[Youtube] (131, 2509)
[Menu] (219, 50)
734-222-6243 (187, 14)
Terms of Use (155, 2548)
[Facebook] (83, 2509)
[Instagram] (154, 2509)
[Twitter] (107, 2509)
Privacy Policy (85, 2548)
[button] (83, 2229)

::::::::

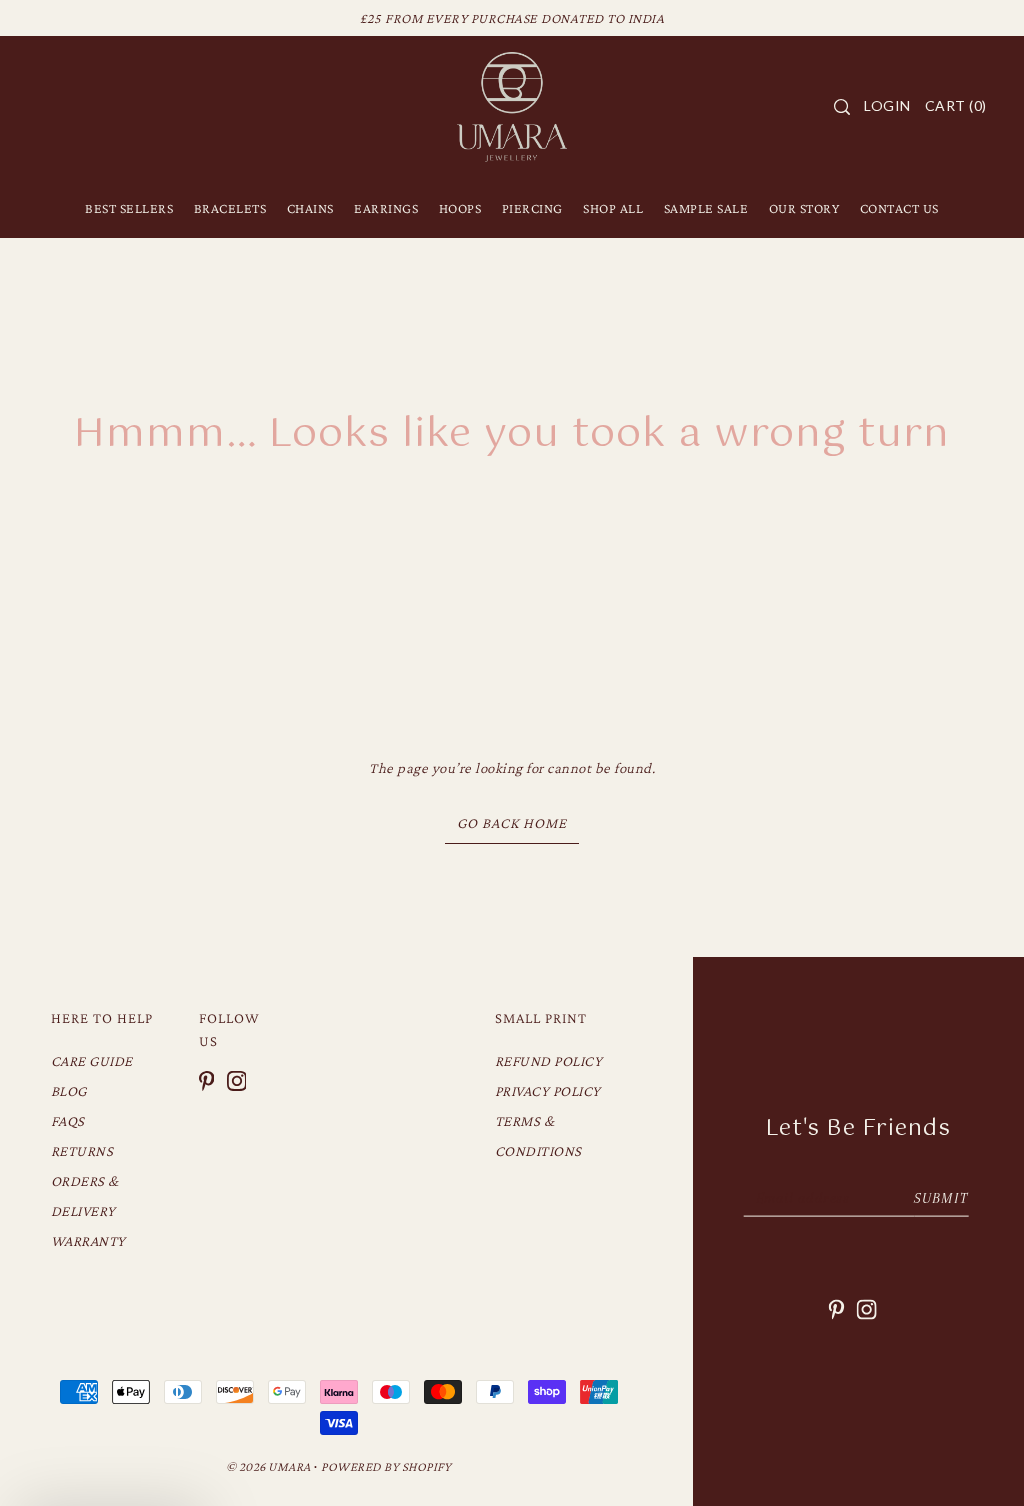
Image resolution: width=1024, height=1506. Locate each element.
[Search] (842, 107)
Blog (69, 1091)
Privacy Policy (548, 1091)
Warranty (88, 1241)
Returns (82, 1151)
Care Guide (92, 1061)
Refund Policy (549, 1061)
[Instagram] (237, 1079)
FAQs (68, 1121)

::::::::

*WORK TO BE COMPLETED:*
Where the listing above has a line with "[Menu] (219, 50)", start there, and output every line exactly through the line with "[button] (83, 2229)", which is also included.

*ANSWER BELOW:*
[Menu] (219, 50)
734-222-6243 (187, 14)
Terms of Use (155, 2548)
[Facebook] (83, 2509)
[Instagram] (154, 2509)
[Twitter] (107, 2509)
Privacy Policy (85, 2548)
[button] (83, 2229)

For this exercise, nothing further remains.